Start of Supplied data

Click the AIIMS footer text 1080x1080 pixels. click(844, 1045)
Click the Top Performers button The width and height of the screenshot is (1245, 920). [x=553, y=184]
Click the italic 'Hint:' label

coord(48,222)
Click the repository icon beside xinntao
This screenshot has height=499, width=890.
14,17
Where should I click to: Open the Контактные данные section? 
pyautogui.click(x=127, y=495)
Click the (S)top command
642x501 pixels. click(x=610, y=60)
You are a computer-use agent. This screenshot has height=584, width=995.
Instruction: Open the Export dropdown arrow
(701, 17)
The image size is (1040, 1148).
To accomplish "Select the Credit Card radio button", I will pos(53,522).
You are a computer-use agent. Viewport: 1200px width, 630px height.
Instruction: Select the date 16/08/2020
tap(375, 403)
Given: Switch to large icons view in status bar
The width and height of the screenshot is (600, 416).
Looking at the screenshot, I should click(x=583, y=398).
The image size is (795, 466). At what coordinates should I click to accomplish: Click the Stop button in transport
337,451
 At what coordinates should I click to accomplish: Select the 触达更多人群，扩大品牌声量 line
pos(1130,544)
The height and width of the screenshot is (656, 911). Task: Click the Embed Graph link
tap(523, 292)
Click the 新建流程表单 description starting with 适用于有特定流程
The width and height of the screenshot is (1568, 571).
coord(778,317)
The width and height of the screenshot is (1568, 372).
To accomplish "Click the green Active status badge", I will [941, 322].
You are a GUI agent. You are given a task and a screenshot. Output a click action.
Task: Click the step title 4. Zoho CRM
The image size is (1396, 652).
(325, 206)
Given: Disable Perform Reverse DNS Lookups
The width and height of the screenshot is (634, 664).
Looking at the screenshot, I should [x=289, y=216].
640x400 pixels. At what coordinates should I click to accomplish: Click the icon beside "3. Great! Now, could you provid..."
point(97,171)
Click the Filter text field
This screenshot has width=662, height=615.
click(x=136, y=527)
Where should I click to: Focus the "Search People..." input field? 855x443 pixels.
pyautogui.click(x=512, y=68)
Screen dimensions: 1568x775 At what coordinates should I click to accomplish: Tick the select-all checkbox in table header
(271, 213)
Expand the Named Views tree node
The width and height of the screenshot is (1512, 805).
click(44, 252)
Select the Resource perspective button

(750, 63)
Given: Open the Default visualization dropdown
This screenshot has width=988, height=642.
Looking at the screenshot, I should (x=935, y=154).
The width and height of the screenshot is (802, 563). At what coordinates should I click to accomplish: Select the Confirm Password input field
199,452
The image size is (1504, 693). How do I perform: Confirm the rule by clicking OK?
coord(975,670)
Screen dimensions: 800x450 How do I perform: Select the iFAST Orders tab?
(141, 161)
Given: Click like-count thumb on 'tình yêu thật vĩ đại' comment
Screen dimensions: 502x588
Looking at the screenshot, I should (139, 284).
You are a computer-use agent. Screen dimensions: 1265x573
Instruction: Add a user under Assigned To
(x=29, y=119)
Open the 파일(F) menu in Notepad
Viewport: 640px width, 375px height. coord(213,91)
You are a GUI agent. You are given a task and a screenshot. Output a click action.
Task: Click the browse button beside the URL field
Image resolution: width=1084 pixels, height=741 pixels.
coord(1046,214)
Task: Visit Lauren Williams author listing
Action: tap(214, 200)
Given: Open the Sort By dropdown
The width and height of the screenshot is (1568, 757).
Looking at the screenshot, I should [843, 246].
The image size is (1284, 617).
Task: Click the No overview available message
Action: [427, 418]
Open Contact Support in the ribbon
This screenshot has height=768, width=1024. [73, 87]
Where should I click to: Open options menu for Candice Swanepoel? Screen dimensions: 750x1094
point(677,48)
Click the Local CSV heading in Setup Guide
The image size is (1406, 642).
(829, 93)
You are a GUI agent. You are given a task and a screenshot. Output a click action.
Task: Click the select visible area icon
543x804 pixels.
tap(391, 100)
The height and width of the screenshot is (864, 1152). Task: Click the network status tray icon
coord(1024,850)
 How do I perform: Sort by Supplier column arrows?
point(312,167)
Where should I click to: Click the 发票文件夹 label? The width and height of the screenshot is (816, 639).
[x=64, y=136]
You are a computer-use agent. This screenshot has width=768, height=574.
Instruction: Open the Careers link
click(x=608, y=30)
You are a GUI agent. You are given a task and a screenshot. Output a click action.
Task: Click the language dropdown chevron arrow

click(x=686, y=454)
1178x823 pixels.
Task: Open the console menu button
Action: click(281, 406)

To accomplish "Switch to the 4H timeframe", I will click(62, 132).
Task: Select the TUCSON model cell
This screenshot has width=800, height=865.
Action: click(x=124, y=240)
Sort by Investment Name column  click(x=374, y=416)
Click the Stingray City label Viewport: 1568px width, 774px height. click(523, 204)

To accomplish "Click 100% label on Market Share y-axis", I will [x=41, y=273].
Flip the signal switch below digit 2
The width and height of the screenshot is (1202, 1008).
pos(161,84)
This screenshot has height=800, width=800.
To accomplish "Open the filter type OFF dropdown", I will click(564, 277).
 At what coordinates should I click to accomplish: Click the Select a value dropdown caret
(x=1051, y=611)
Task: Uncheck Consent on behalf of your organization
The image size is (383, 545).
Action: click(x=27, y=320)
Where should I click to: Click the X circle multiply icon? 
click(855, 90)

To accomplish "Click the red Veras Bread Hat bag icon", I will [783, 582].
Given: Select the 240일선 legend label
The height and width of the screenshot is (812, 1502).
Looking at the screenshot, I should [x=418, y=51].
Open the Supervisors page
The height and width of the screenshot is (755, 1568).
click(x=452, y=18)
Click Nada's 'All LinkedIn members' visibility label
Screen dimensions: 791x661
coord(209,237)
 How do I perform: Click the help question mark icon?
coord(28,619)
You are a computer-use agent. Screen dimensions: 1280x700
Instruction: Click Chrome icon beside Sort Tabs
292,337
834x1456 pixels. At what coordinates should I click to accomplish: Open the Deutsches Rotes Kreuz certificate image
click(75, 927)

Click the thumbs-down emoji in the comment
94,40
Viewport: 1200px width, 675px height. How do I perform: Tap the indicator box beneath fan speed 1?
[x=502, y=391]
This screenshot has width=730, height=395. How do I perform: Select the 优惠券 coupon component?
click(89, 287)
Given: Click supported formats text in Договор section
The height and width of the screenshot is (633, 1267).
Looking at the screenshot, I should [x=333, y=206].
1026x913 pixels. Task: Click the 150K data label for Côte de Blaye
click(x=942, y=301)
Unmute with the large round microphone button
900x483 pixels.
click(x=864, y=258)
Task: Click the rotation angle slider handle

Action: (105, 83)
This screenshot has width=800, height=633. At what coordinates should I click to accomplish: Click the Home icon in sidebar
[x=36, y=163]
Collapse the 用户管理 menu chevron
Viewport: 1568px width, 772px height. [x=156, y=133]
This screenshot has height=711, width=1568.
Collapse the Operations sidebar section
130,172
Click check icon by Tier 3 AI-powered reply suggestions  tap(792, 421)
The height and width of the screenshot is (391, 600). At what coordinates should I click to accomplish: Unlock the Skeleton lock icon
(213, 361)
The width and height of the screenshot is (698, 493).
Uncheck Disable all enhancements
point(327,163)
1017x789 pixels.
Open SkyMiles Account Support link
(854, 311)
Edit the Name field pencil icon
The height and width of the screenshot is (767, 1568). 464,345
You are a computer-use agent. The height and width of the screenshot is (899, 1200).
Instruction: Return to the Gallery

End of Supplied data

**Problem description:** Every line in the records above that contains the word "agent" is to be copied out.

**Response to this task:**
You are a computer-use agent. This screenshot has height=584, width=995.
You are a computer-use agent. Viewport: 1200px width, 630px height.
You are a GUI agent. You are given a task and a screenshot. Output a click action.
You are a computer-use agent. Screen dimensions: 1265x573
You are a GUI agent. You are given a task and a screenshot. Output a click action.
You are a GUI agent. You are given a task and a screenshot. Output a click action.
You are a computer-use agent. This screenshot has width=768, height=574.
You are a GUI agent. You are given a task and a screenshot. Output a click action.
You are a computer-use agent. Screen dimensions: 1280x700
You are a computer-use agent. The height and width of the screenshot is (899, 1200).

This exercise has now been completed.